It’s mostly air bubbles and some impurities trapped by freezing the ice very quickly. There are ways that you can freeze the ice to make it clear, but it mostly involves taking longer to freeze it, so unless you have a particular need to improve the aesthetics of your ice, there isn’t much reason to do it.
Cloudiness is often due to entrapped air dissolved in the water that form microbubbles as the water freezes.
Fill a glass bottle with water, it will probably have some initial cloudiness, but that will rise to the top and dissipate.
Now wait an hour or so, bubbles will form on the sides as more air comes out of solution. Thump gently to knock those bubbles out, then carefully pour into an ice tray, the ice will be much clearer.
The main culprit is your faucet aerator, which, as its’ name implies, mixes air into the water stream.
Restaurant Ice machines don’t use an aerator.
Home-made ice freezes from the outside in.
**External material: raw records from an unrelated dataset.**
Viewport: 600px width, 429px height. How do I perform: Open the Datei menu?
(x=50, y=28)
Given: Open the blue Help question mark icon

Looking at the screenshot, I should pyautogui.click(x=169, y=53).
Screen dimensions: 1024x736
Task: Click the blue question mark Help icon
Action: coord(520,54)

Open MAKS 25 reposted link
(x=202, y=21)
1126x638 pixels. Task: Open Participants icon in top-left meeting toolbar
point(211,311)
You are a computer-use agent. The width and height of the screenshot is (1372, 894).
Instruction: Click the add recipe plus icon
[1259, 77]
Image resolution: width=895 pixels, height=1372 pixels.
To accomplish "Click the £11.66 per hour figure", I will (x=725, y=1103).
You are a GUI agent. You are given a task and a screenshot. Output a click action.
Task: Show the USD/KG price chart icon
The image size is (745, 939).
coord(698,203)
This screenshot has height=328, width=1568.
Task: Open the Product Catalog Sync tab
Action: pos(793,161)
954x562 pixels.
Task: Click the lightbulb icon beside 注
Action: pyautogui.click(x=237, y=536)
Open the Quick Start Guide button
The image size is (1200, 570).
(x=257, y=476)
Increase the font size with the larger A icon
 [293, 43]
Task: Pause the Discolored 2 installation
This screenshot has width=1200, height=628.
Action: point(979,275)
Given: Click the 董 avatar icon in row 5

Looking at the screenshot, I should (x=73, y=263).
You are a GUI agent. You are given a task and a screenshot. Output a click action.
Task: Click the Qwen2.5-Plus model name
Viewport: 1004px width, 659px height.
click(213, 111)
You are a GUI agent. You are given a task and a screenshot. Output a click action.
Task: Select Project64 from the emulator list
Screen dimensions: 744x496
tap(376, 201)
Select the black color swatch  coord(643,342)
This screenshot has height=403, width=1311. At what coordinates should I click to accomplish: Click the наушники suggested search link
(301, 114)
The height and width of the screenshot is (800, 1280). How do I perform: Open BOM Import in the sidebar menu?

There’s dissolved air in the water but it can’t escape once there’s a clear layer of ice all around, so you get a cloud of air bubbles forced out of solution in the middle of the cubes. What you can do instead is fill an insulated container with water and put it in the freezer with the top open. Then it will freeze from the top down giving a thick clear slab of ice at the top. Pull this layer out before the water freezes all the way to the bottom and you get clear ice.